\( X \) is a normally distributed random variable with mean 68 and standard deviation 4 . What is the probability that \( X \) is between 56 and 64 ? Use the \( 0.68-0.95-0.997 \) rule and write your answer as a decimal. Round to the nearest thousandth if necessary.

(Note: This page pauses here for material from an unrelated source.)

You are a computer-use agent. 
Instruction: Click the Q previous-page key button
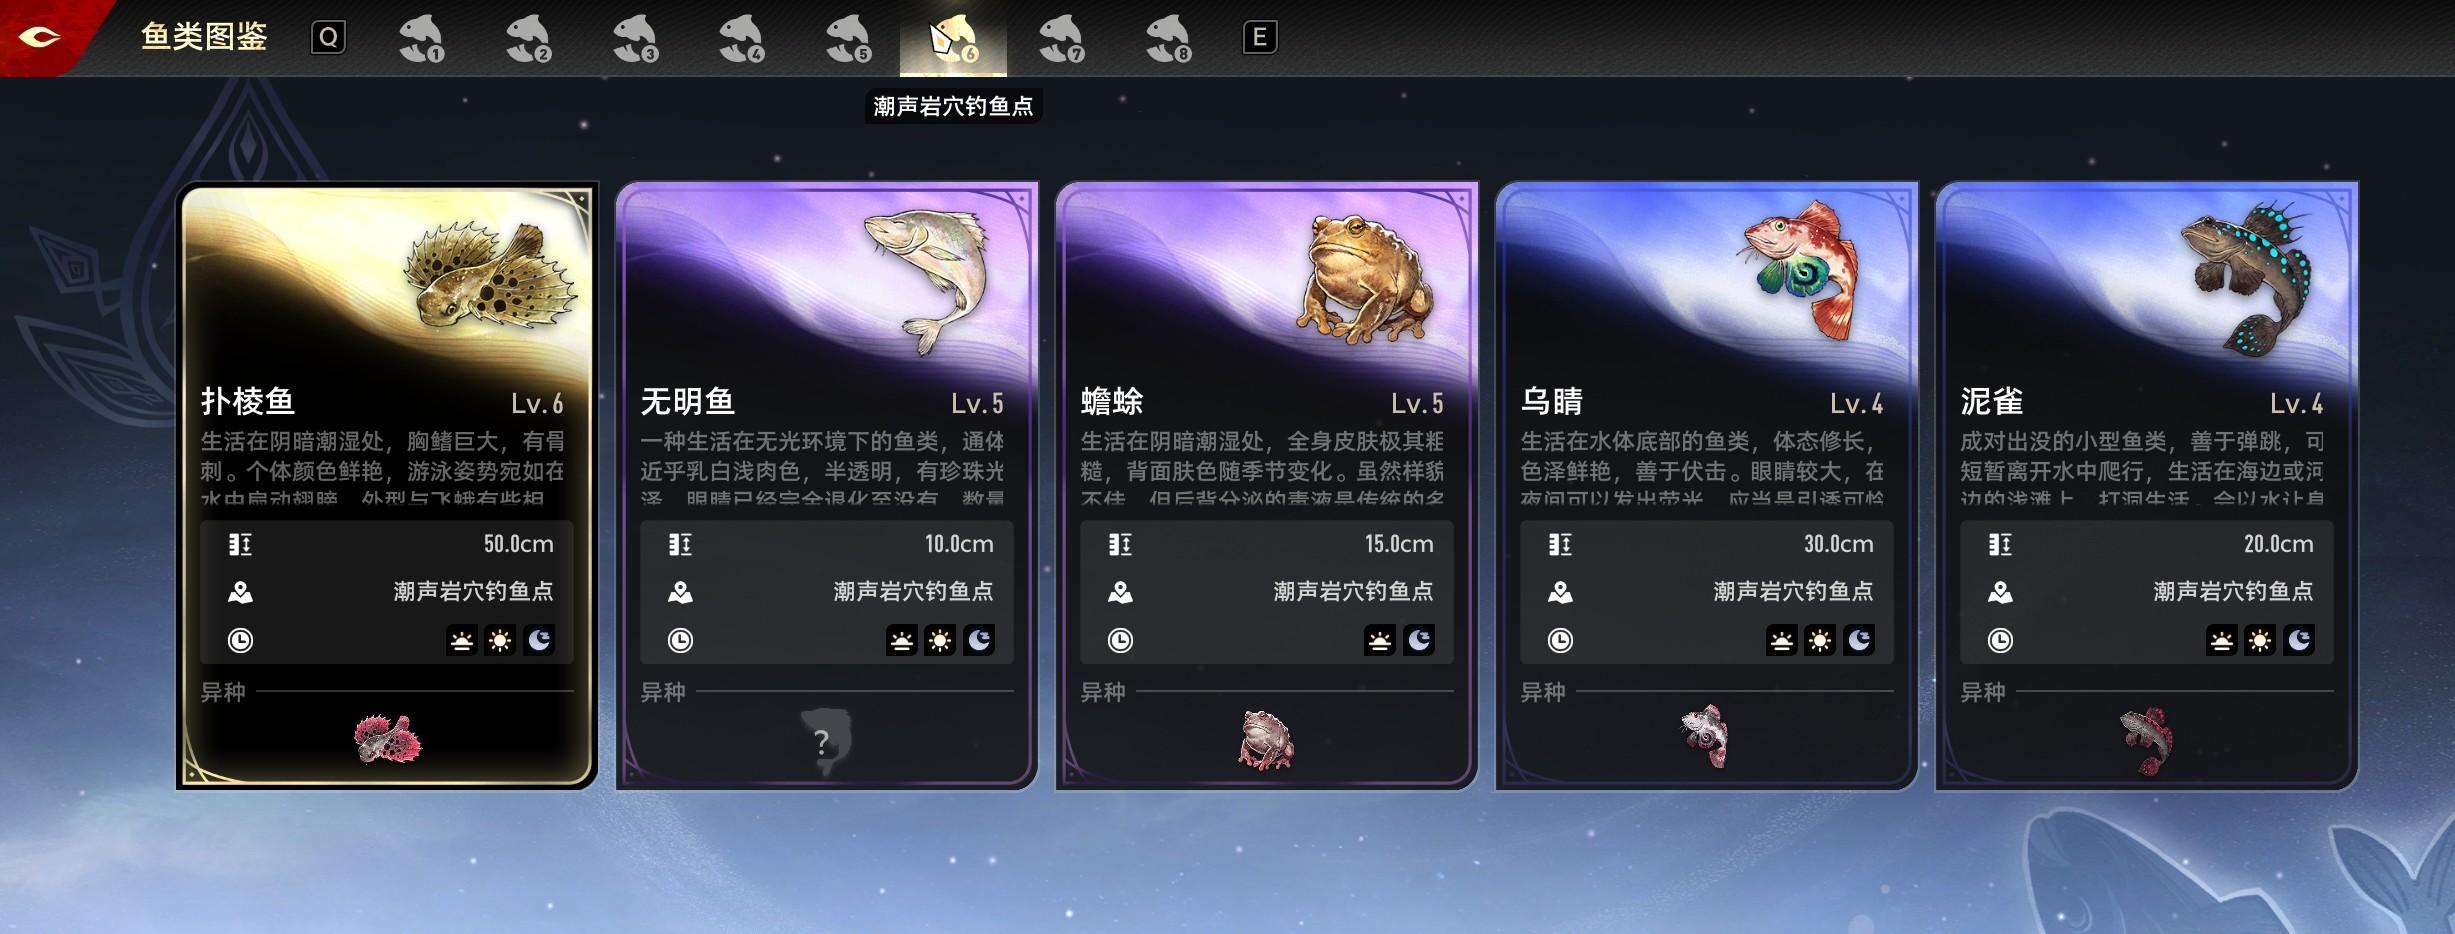click(x=328, y=38)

To find the probability that \( X \) falls between 56 and 64, we can use the properties of the normal distribution along with the 68-95-99.7 rule. First, we calculate how many standard deviations away 56 and 64 are from the mean of 68. 1. For 56: \( z_1 = \frac{56 - 68}{4} = \frac{-12}{4} = -3 \) 2. For 64: \( z_2 = \frac{64 - 68}{4} = \frac{-4}{4} = -1 \) Now, referring to the 68-95-99.7 rule, about 68% of the data lies within 1 standard deviation from the mean, and about 99.7% lies within 3 standard deviations. - The range from \( z = -3 \) to \( z = -1 \) encompasses a portion of the area in the tail. The area to the left of \( z = -3 \) can be approximated as 0.001 (or 0.1%), indicating almost all the data is to the right. - The area between \( z = -1 \) and the mean (which corresponds to 68%) can be approximately calculated as half of that (34%) plus the area from the left of the mean to this point (~50%). Thus, the probability \( P(56 < X < 64) \) is given by: - Area from \( z = -3 \) to \( z = -1 \): Area left of -3 is approximately 0.001 Area left of -1 is around 0.1587, and we need to consider the area between these two values: \[ P(-3 < z < -1) = P(z < -1) - P(z < -3) \approx 0.1587 - 0.001 = 0.1577 \] So, rounding to the nearest thousandth, the probability that \( X \) is between 56 and 64 is approximately \( 0.158 \).